• [WHAT TO WORK ON]:
Copy out the rows exactly as they stand, everything from the line containing "Tap the Augusta" down to the line containing "Click the grid", including both of those lines.

Word and element pointing entries:
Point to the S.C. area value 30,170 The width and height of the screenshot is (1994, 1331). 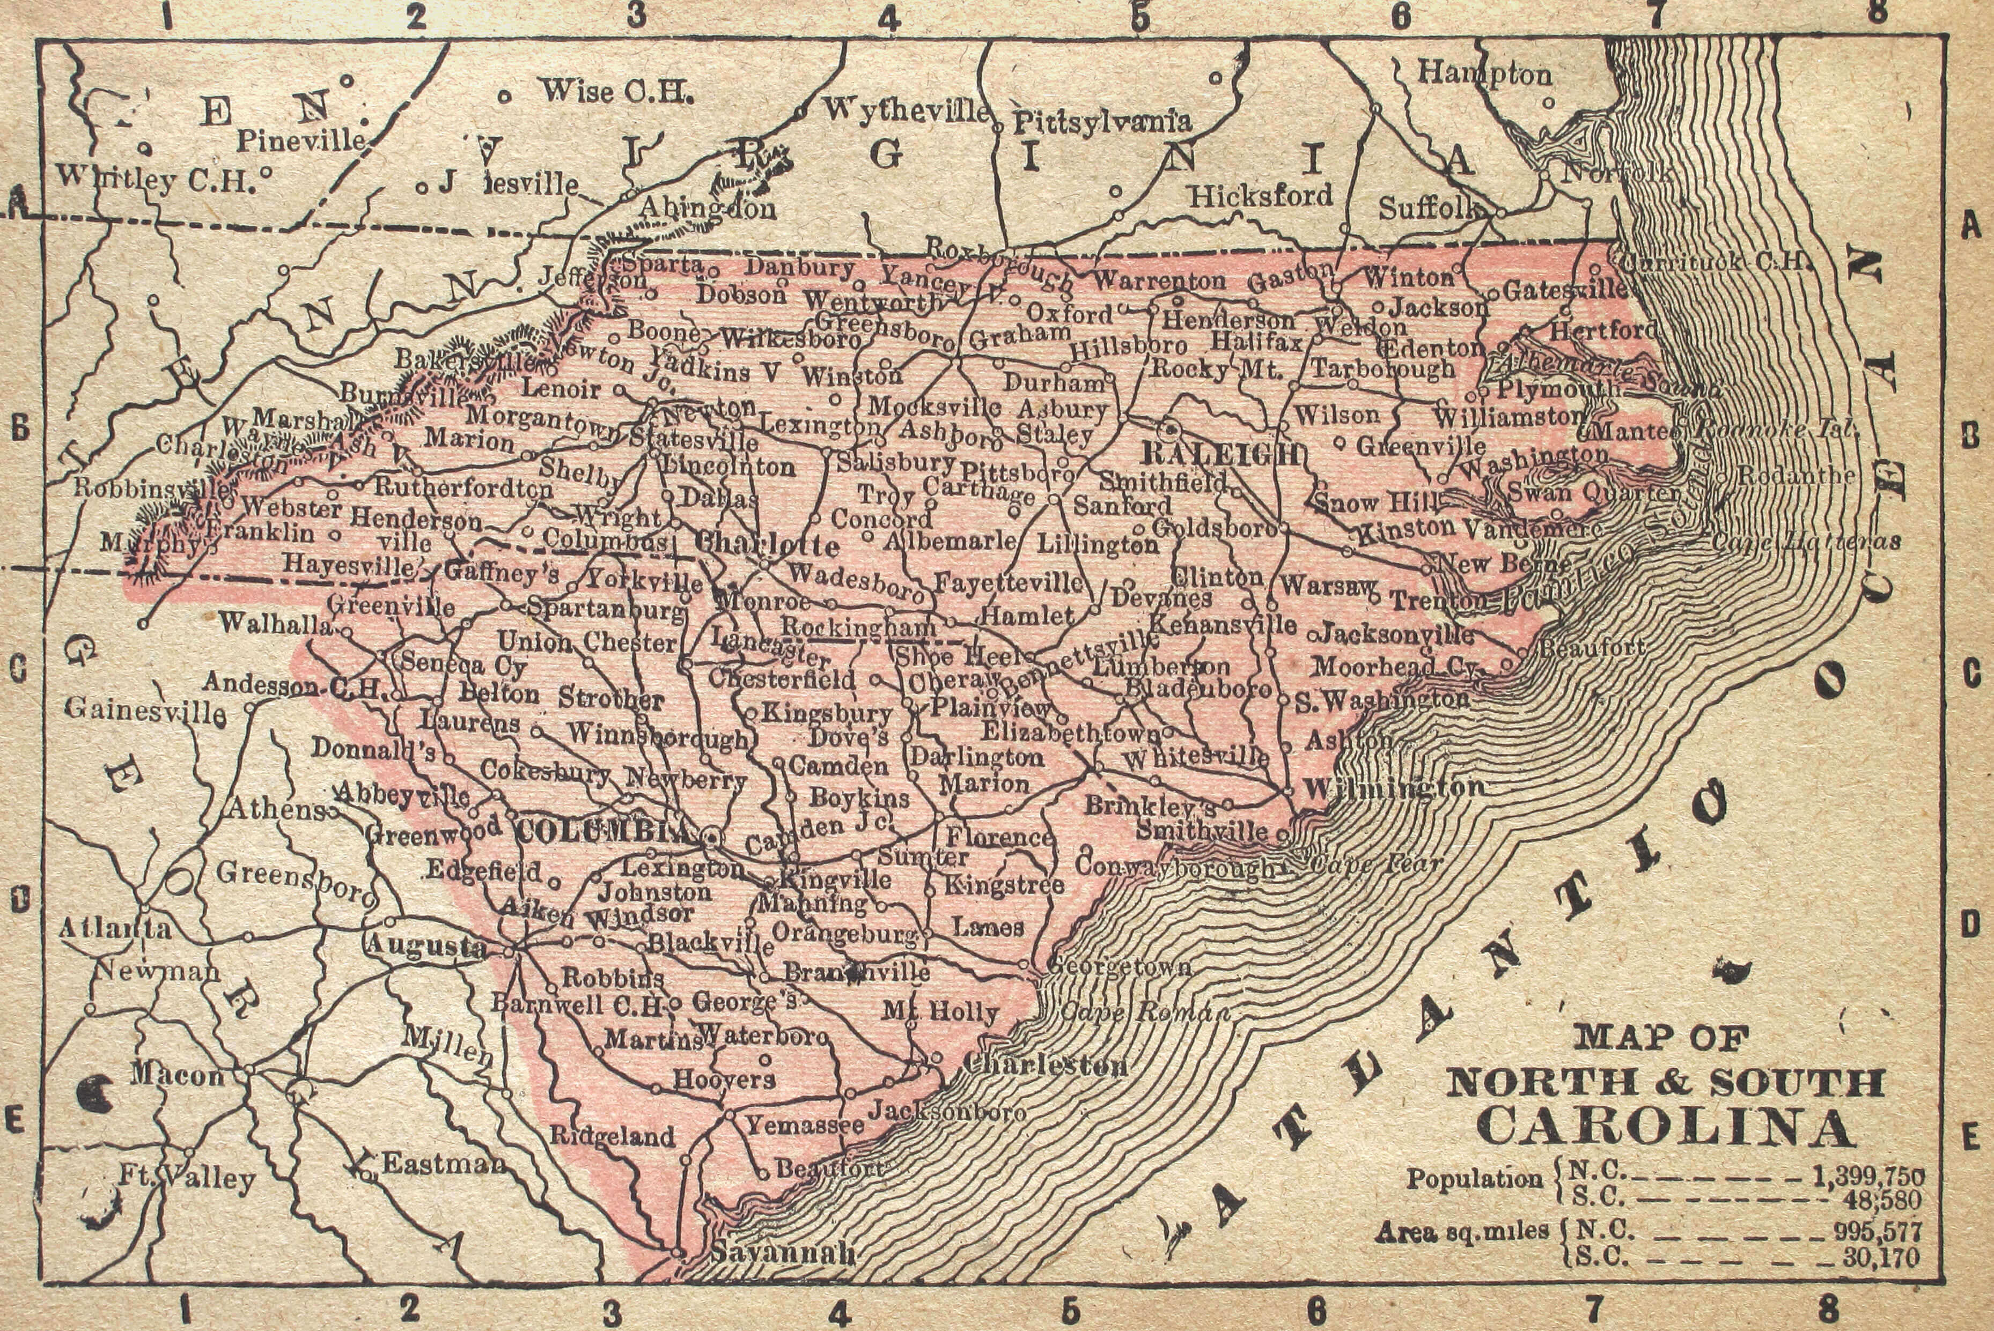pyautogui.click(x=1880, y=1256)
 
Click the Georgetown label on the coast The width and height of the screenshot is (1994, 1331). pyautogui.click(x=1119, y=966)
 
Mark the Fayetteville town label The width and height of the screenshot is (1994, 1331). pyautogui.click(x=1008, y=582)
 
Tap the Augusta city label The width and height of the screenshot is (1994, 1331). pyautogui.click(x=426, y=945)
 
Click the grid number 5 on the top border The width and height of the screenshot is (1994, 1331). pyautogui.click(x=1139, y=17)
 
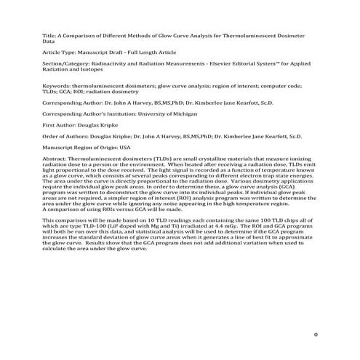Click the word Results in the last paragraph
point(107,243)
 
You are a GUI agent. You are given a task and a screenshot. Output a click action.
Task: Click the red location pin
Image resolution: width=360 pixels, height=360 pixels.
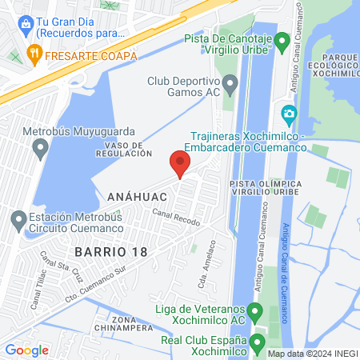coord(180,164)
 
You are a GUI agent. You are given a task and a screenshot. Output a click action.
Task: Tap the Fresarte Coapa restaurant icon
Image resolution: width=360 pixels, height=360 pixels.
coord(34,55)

• [RESPONSE FOR THIS EXERCISE]:
Tap the Augusta city label The width and height of the screenshot is (1994, 1331). pyautogui.click(x=426, y=945)
 
Click the grid number 5 on the top border The width and height of the screenshot is (1994, 1331). pyautogui.click(x=1139, y=17)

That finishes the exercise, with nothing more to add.